PIPs, Ubiquitination, and Human Diseases
Many human diseases arise from defects in phosphoinositide (PIP) metabolism, ubiquitination, and Wnt signaling. Phosphoinositides and ubiquitination are major systems that modulate signal transduction in space and time. Jeremy Baskin, Chemistry and Chemical Biology/Weill Institute for Cell and Molecular Biology, and his team of researchers are investigating a cellular mechanism that links these important pathways.
While PIPs’ primary regulatory mechanisms are well characterized, secondary layers of regulation, particularly those regulating crosstalk, have received less attention. The researchers have identified a novel link between PIPs and ubiquitination, mediated by a previously unstudied pleckstrin homology (PH) domain-containing protein.
They discovered that this multi-domain protein forms large assemblies at the plasma membrane via a unique combination of lipid- and protein-binding domains, and it recruits a unique E3 ubiquitin ligase to such structures. This relocalization is accompanied by a decrease in E3 ligase activity toward a major substrate implicated in the Wnt signaling pathway, leading to increases in Wnt signaling. It remains unknown how, mechanistically, lipid binding of the PH domain-containing protein modulates E3 ligase activity, at both the molecular and functional levels.
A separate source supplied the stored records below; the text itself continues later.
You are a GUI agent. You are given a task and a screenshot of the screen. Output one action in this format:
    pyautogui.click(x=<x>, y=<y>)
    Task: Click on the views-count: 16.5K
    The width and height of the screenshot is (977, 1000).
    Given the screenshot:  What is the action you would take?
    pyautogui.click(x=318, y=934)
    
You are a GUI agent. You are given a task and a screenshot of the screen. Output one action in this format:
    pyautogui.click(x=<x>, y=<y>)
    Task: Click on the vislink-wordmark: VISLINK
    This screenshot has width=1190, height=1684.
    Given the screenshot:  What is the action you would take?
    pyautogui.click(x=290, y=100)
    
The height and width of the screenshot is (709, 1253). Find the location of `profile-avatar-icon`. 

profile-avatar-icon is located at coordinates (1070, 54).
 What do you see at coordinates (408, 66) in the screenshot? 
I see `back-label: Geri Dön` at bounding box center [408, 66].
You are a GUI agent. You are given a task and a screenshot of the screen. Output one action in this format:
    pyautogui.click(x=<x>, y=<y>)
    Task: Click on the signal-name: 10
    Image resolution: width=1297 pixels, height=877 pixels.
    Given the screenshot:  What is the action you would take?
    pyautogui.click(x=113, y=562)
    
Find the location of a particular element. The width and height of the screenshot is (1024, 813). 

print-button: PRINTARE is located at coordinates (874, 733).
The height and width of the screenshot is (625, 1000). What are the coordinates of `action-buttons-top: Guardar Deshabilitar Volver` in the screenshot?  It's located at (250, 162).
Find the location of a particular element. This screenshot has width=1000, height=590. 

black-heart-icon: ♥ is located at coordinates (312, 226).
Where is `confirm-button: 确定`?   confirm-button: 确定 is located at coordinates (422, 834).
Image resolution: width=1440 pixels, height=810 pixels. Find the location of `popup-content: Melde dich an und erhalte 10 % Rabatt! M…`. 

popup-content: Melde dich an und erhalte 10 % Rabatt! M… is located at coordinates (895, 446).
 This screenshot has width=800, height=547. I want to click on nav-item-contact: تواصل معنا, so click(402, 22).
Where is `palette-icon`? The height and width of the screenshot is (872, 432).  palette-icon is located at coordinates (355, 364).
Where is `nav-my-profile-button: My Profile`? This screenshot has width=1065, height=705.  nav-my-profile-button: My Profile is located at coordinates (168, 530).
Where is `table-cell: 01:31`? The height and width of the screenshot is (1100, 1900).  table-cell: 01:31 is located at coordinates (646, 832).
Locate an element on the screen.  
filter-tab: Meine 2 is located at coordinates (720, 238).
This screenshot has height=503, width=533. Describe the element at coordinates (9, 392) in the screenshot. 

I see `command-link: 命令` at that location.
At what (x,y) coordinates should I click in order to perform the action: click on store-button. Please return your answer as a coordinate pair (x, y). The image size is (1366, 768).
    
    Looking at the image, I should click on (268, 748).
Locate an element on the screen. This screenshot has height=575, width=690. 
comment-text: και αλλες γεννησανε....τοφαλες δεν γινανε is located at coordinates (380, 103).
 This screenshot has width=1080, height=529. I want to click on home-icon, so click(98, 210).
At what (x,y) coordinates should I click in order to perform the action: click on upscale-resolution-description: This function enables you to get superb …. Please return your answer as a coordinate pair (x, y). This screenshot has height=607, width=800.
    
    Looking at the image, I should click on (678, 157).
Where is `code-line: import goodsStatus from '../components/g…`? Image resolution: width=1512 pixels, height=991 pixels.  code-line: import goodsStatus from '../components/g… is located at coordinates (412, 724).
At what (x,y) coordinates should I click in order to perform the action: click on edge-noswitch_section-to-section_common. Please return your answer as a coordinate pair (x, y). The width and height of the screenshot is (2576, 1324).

The researchers will test a novel sequestration model to explain and understand these results. Their long-term research goal is to understand how PIP-sensing proteins link membrane lipid composition to regulate signaling proteins in diverse physiological contexts. Ultimately, understanding how these proteins can read the dynamically changing PIP content of membrane bilayers and use that information to regulate E3 ligase activity will define a new mechanistic framework for regulation of important signaling pathways in health and disease.